With the $58.3 million offtake agreement from Frontier, Vaulted plans to expand existing operations in Kansas and Los Angeles. The startup also aims to bring three new sites online by 2027, all of which will ideally be in places with large amounts of geological storage capacity, strong regulatory processes, and easy access to organic waste.

Reichelstein said that grinding, mixing, filtering, and straining materials into an injectable slurry doesn’t require huge amounts of money or energy. That means the key to driving down Vaulted’s operational costs — and reducing the company’s own emissions — will be shrinking the distance between injection wells and waste sources.

Vaulted measures the volume of carbon removed first by weighing the carbon in the biomass, then by subtracting emissions generated at every stage in the process. Right now, the company says it can deliver 1 metric ton of “fully net-negative” carbon dioxide removal for every 3 metric tons of waste it handles.

“If we’re not paying for transportation, we’re more efficient and we don’t have those emissions,” she said. “And that really helps us get down below 100 bucks a ton” of carbon removal, she noted, referring to an industry-wide target for achieving economic viability.
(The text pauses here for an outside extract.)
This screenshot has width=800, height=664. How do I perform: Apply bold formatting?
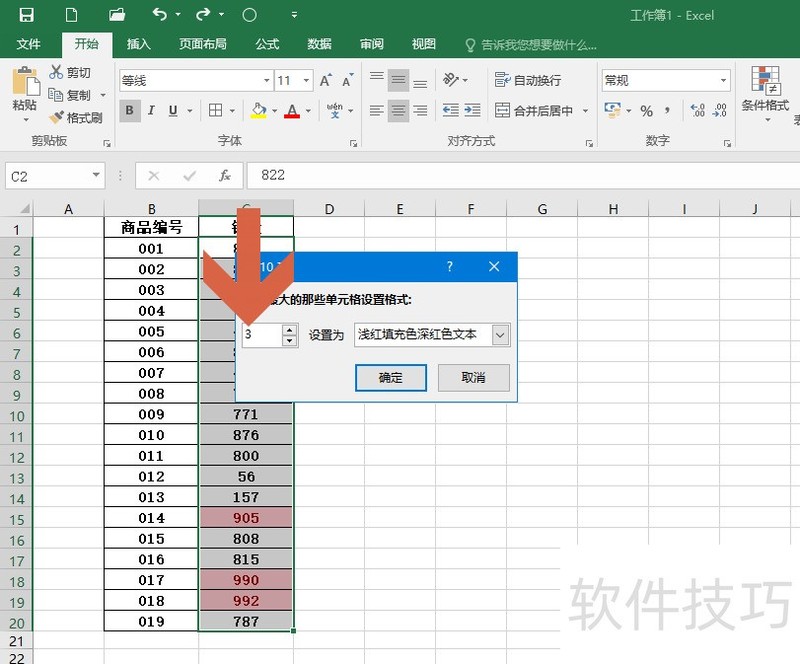coord(129,111)
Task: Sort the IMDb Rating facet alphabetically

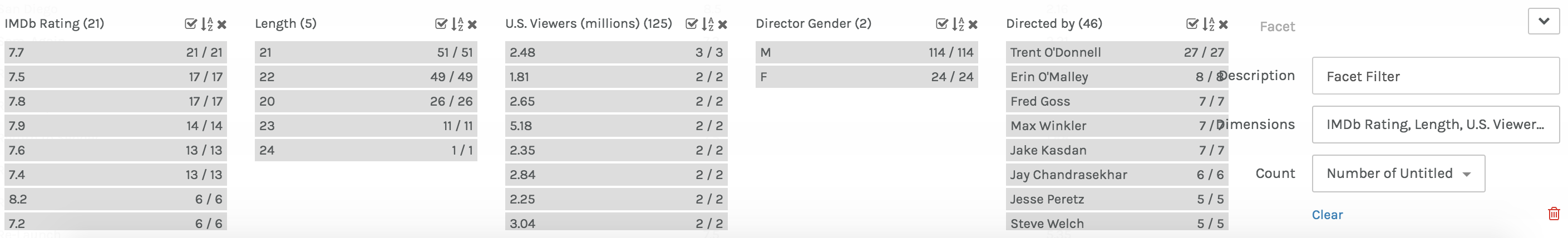Action: coord(207,24)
Isometric issued and certified credits for the first 2,000 tons of CO2 that Vaulted removed in Kansas, and it will do so for its future large scale-up operations as well. Isometric is also “working towards issuing credits” to bio-oil startup Charm Industrial and potentially a handful of other ventures, Jubbawy said.

“Carbon removal needs to find that balance of rigor and quality, and doing things in a scientific manner — but also really quickly,” he said. “Vaulted is one of the companies that is well on their way to figuring out how to do all of those things at the same time.”